> _Data extracts_
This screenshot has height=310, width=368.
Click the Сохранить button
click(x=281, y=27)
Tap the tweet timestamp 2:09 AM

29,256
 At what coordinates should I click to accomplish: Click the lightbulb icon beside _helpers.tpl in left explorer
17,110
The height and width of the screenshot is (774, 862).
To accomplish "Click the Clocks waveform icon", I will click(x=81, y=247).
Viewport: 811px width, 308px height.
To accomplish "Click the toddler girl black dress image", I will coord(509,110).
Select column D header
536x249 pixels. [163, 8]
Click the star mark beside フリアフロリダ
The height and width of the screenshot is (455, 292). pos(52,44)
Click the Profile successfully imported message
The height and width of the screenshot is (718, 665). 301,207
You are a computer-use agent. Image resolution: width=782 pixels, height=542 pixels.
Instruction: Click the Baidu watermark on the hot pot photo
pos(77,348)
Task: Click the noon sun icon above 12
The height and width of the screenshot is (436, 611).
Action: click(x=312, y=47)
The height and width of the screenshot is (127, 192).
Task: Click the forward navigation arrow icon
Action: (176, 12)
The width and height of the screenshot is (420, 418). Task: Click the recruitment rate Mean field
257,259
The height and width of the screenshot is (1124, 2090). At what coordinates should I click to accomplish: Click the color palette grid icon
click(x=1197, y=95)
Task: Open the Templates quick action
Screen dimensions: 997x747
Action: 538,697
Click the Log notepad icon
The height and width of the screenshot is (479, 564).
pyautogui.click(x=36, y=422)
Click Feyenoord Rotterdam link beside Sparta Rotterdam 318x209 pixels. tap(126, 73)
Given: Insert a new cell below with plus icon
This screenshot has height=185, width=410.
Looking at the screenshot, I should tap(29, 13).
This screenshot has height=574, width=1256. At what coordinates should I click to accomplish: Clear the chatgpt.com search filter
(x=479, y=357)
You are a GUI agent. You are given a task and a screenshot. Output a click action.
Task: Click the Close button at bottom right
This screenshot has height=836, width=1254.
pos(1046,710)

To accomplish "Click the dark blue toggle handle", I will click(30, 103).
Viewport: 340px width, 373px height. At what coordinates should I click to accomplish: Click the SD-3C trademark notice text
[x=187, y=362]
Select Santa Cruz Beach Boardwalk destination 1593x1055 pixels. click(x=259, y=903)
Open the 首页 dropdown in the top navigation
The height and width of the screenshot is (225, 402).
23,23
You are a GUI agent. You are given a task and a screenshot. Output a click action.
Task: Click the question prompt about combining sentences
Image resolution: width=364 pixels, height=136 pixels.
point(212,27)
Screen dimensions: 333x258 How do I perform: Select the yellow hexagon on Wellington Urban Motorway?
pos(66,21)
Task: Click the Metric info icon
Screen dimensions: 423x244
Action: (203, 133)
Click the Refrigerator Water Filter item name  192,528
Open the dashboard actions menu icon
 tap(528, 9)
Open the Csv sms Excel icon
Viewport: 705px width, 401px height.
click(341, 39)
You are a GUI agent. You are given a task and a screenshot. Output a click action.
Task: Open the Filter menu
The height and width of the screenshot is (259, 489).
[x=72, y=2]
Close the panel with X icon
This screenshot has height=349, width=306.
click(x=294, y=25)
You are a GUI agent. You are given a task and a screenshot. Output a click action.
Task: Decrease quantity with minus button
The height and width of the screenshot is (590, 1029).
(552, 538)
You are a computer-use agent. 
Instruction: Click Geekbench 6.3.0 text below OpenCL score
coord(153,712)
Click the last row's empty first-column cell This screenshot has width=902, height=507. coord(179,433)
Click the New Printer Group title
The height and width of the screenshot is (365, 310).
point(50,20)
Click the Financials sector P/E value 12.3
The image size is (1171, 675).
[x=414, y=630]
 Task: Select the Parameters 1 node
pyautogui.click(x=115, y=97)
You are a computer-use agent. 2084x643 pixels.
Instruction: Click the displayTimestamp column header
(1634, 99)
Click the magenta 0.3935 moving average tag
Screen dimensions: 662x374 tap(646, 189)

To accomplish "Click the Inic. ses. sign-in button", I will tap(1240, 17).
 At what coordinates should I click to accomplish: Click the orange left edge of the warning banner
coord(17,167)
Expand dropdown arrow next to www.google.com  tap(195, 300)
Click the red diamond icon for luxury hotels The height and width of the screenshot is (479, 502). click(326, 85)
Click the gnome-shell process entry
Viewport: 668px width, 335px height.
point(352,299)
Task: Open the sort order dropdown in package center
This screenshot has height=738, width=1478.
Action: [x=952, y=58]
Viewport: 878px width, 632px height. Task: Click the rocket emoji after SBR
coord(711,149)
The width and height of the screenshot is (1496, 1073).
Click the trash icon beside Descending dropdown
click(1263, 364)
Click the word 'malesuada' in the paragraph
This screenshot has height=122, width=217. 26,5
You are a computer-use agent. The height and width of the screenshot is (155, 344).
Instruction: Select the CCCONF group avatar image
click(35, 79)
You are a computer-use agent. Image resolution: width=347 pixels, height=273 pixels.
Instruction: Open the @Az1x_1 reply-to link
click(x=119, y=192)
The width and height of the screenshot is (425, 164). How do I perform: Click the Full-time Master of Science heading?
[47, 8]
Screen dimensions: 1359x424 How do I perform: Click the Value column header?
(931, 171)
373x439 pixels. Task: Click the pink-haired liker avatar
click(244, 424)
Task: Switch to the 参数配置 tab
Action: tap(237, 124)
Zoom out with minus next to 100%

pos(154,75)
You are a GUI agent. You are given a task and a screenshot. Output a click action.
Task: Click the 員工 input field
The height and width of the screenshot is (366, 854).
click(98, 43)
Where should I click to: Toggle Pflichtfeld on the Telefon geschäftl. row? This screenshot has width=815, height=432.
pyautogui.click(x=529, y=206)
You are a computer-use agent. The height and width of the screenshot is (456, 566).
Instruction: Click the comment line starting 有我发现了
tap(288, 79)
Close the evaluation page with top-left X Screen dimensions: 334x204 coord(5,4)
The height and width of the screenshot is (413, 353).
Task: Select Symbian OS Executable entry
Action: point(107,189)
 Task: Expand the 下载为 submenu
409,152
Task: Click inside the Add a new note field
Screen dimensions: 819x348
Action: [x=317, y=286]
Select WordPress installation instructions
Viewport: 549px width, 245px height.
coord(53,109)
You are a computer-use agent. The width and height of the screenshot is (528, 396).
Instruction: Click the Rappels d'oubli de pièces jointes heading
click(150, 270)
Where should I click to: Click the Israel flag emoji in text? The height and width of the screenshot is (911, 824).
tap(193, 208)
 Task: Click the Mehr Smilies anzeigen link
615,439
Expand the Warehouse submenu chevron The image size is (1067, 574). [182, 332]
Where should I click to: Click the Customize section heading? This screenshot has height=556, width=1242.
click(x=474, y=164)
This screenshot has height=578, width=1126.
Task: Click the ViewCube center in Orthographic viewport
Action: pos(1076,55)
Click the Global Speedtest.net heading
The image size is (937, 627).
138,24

> _Requirement_
Print each entry above exactly as given.

> _Answer section_
This screenshot has height=310, width=368.
Click the Сохранить button
click(x=281, y=27)
Tap the tweet timestamp 2:09 AM

29,256
 At what coordinates should I click to accomplish: Click the lightbulb icon beside _helpers.tpl in left explorer
17,110
The height and width of the screenshot is (774, 862).
To accomplish "Click the Clocks waveform icon", I will click(x=81, y=247).
Viewport: 811px width, 308px height.
To accomplish "Click the toddler girl black dress image", I will coord(509,110).
Select column D header
536x249 pixels. [163, 8]
Click the star mark beside フリアフロリダ
The height and width of the screenshot is (455, 292). pos(52,44)
Click the Profile successfully imported message
The height and width of the screenshot is (718, 665). 301,207
You are a computer-use agent. Image resolution: width=782 pixels, height=542 pixels.
Instruction: Click the Baidu watermark on the hot pot photo
pos(77,348)
Task: Click the noon sun icon above 12
The height and width of the screenshot is (436, 611).
Action: click(x=312, y=47)
The height and width of the screenshot is (127, 192).
Task: Click the forward navigation arrow icon
Action: (176, 12)
The width and height of the screenshot is (420, 418). Task: Click the recruitment rate Mean field
257,259
The height and width of the screenshot is (1124, 2090). At what coordinates should I click to accomplish: Click the color palette grid icon
click(x=1197, y=95)
Task: Open the Templates quick action
Screen dimensions: 997x747
Action: 538,697
Click the Log notepad icon
The height and width of the screenshot is (479, 564).
pyautogui.click(x=36, y=422)
Click Feyenoord Rotterdam link beside Sparta Rotterdam 318x209 pixels. tap(126, 73)
Given: Insert a new cell below with plus icon
This screenshot has height=185, width=410.
Looking at the screenshot, I should tap(29, 13).
This screenshot has height=574, width=1256. At what coordinates should I click to accomplish: Clear the chatgpt.com search filter
(x=479, y=357)
You are a GUI agent. You are given a task and a screenshot. Output a click action.
Task: Click the Close button at bottom right
This screenshot has height=836, width=1254.
pos(1046,710)

To accomplish "Click the dark blue toggle handle", I will click(30, 103).
Viewport: 340px width, 373px height. At what coordinates should I click to accomplish: Click the SD-3C trademark notice text
[x=187, y=362]
Select Santa Cruz Beach Boardwalk destination 1593x1055 pixels. click(x=259, y=903)
Open the 首页 dropdown in the top navigation
The height and width of the screenshot is (225, 402).
23,23
You are a GUI agent. You are given a task and a screenshot. Output a click action.
Task: Click the question prompt about combining sentences
Image resolution: width=364 pixels, height=136 pixels.
point(212,27)
Screen dimensions: 333x258 How do I perform: Select the yellow hexagon on Wellington Urban Motorway?
pos(66,21)
Task: Click the Metric info icon
Screen dimensions: 423x244
Action: (203, 133)
Click the Refrigerator Water Filter item name  192,528
Open the dashboard actions menu icon
 tap(528, 9)
Open the Csv sms Excel icon
Viewport: 705px width, 401px height.
click(341, 39)
You are a GUI agent. You are given a task and a screenshot. Output a click action.
Task: Open the Filter menu
The height and width of the screenshot is (259, 489).
[x=72, y=2]
Close the panel with X icon
This screenshot has height=349, width=306.
click(x=294, y=25)
You are a GUI agent. You are given a task and a screenshot. Output a click action.
Task: Decrease quantity with minus button
The height and width of the screenshot is (590, 1029).
(552, 538)
You are a computer-use agent. 
Instruction: Click Geekbench 6.3.0 text below OpenCL score
coord(153,712)
Click the last row's empty first-column cell This screenshot has width=902, height=507. coord(179,433)
Click the New Printer Group title
The height and width of the screenshot is (365, 310).
point(50,20)
Click the Financials sector P/E value 12.3
The image size is (1171, 675).
[x=414, y=630]
 Task: Select the Parameters 1 node
pyautogui.click(x=115, y=97)
You are a computer-use agent. 2084x643 pixels.
Instruction: Click the displayTimestamp column header
(1634, 99)
Click the magenta 0.3935 moving average tag
Screen dimensions: 662x374 tap(646, 189)

To accomplish "Click the Inic. ses. sign-in button", I will tap(1240, 17).
 At what coordinates should I click to accomplish: Click the orange left edge of the warning banner
coord(17,167)
Expand dropdown arrow next to www.google.com  tap(195, 300)
Click the red diamond icon for luxury hotels The height and width of the screenshot is (479, 502). click(326, 85)
Click the gnome-shell process entry
Viewport: 668px width, 335px height.
point(352,299)
Task: Open the sort order dropdown in package center
This screenshot has height=738, width=1478.
Action: [x=952, y=58]
Viewport: 878px width, 632px height. Task: Click the rocket emoji after SBR
coord(711,149)
The width and height of the screenshot is (1496, 1073).
Click the trash icon beside Descending dropdown
click(1263, 364)
Click the word 'malesuada' in the paragraph
This screenshot has height=122, width=217. 26,5
You are a computer-use agent. The height and width of the screenshot is (155, 344).
Instruction: Select the CCCONF group avatar image
click(35, 79)
You are a computer-use agent. Image resolution: width=347 pixels, height=273 pixels.
Instruction: Open the @Az1x_1 reply-to link
click(x=119, y=192)
The width and height of the screenshot is (425, 164). How do I perform: Click the Full-time Master of Science heading?
[47, 8]
Screen dimensions: 1359x424 How do I perform: Click the Value column header?
(931, 171)
373x439 pixels. Task: Click the pink-haired liker avatar
click(244, 424)
Task: Switch to the 参数配置 tab
Action: tap(237, 124)
Zoom out with minus next to 100%

pos(154,75)
You are a GUI agent. You are given a task and a screenshot. Output a click action.
Task: Click the 員工 input field
The height and width of the screenshot is (366, 854).
click(98, 43)
Where should I click to: Toggle Pflichtfeld on the Telefon geschäftl. row? This screenshot has width=815, height=432.
pyautogui.click(x=529, y=206)
You are a computer-use agent. The height and width of the screenshot is (456, 566).
Instruction: Click the comment line starting 有我发现了
tap(288, 79)
Close the evaluation page with top-left X Screen dimensions: 334x204 coord(5,4)
The height and width of the screenshot is (413, 353).
Task: Select Symbian OS Executable entry
Action: point(107,189)
 Task: Expand the 下载为 submenu
409,152
Task: Click inside the Add a new note field
Screen dimensions: 819x348
Action: [x=317, y=286]
Select WordPress installation instructions
Viewport: 549px width, 245px height.
coord(53,109)
You are a computer-use agent. The width and height of the screenshot is (528, 396).
Instruction: Click the Rappels d'oubli de pièces jointes heading
click(150, 270)
Where should I click to: Click the Israel flag emoji in text? The height and width of the screenshot is (911, 824).
tap(193, 208)
 Task: Click the Mehr Smilies anzeigen link
615,439
Expand the Warehouse submenu chevron The image size is (1067, 574). [182, 332]
Where should I click to: Click the Customize section heading? This screenshot has height=556, width=1242.
click(x=474, y=164)
This screenshot has height=578, width=1126.
Task: Click the ViewCube center in Orthographic viewport
Action: pos(1076,55)
Click the Global Speedtest.net heading
The image size is (937, 627).
138,24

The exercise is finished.